INSTRUCTIONS TO FOLLOW:
In the listing below, find the line containing "You are a GUI" and the line containing "[Toggle word wrap] (203, 278)". Repeat exactly those two lines and every line between them, nothing more.
------------------------------------------------------------
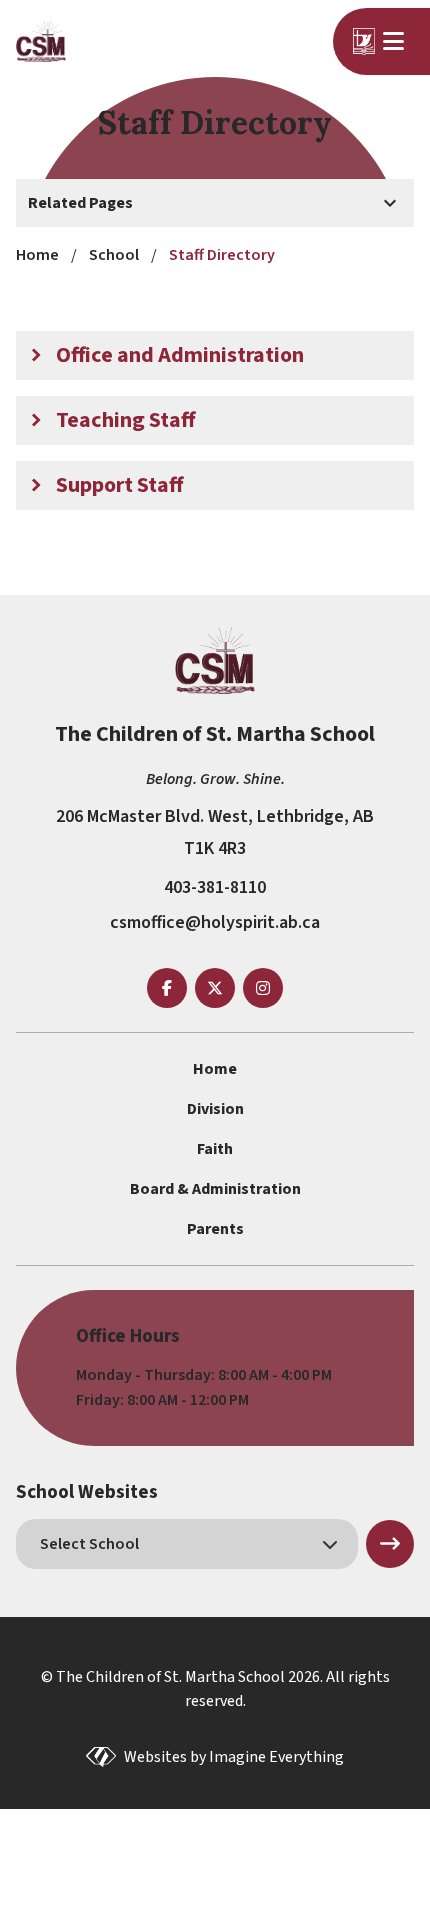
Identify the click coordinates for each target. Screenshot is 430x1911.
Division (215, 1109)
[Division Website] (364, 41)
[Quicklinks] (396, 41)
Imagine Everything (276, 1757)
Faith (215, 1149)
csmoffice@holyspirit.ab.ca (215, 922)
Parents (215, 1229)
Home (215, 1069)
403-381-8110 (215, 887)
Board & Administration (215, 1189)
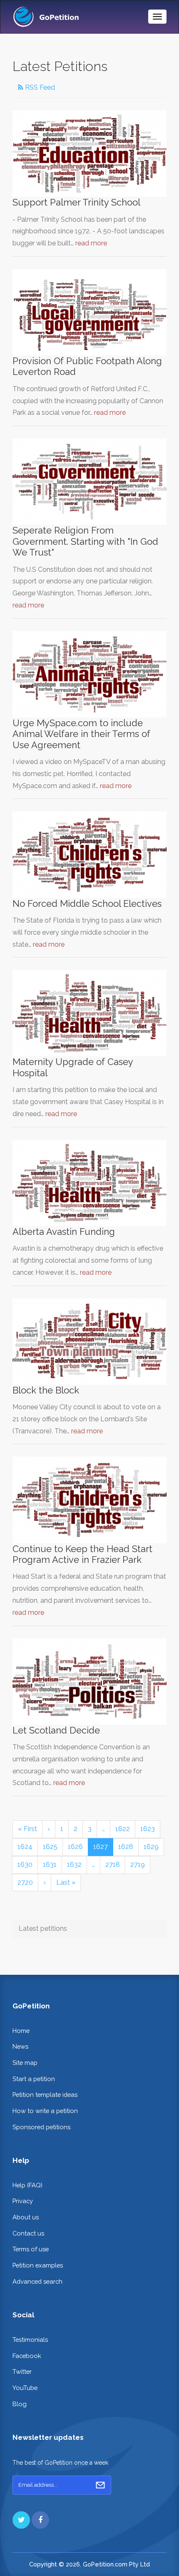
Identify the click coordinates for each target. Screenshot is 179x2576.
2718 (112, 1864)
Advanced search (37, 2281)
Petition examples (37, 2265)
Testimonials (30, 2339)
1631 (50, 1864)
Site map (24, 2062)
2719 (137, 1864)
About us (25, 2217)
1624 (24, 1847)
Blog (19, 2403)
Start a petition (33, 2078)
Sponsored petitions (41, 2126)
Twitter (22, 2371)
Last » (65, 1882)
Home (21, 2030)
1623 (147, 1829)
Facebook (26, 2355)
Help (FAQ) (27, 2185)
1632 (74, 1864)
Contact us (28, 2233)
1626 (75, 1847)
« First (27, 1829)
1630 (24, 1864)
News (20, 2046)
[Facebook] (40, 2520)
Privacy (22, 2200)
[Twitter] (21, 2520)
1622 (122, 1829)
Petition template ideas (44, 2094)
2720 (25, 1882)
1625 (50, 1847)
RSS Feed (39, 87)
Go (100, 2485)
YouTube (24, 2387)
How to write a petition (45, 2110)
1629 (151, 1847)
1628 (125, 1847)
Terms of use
------------------------------------------------------------
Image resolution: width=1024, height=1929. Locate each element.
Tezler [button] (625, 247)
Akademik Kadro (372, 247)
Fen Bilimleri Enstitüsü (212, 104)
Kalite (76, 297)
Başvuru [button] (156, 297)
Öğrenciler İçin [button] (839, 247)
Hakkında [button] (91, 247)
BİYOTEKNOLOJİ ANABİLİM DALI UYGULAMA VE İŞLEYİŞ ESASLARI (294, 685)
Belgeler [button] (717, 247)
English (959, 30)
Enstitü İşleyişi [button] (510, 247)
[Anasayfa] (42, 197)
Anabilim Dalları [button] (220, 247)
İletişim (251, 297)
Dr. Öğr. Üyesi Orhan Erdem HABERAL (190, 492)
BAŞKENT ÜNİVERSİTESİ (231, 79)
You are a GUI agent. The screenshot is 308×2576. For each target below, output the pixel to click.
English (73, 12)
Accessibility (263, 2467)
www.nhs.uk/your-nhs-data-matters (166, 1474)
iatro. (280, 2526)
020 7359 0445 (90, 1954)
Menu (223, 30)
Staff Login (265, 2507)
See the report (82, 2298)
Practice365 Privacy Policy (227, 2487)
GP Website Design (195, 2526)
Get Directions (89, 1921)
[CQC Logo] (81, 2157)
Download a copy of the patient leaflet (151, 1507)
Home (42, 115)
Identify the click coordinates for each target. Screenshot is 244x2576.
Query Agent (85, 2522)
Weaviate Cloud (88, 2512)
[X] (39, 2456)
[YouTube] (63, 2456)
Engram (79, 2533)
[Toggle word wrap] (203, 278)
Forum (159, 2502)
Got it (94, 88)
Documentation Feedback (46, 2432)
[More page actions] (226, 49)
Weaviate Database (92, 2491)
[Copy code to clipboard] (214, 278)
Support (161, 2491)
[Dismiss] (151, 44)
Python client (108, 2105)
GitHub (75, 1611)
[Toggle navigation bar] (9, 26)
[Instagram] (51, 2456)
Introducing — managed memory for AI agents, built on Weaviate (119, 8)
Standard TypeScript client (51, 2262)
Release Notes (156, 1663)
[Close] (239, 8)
------------------------------------------------------------
EXERCISE SOLUTION:
You are a GUI agent. The screenshot is 308×2576. For each target below, output the pixel to click.
English (73, 12)
Accessibility (263, 2467)
www.nhs.uk/your-nhs-data-matters (166, 1474)
iatro. (280, 2526)
020 7359 0445 (90, 1954)
Menu (223, 30)
Staff Login (265, 2507)
See the report (82, 2298)
Practice365 Privacy Policy (227, 2487)
GP Website Design (195, 2526)
Get Directions (89, 1921)
[CQC Logo] (81, 2157)
Download a copy of the patient leaflet (151, 1507)
Home (42, 115)
Identify the click coordinates for each target. Screenshot is 244x2576.
Query Agent (85, 2522)
Weaviate Cloud (88, 2512)
[X] (39, 2456)
[YouTube] (63, 2456)
Engram (79, 2533)
[Toggle word wrap] (203, 278)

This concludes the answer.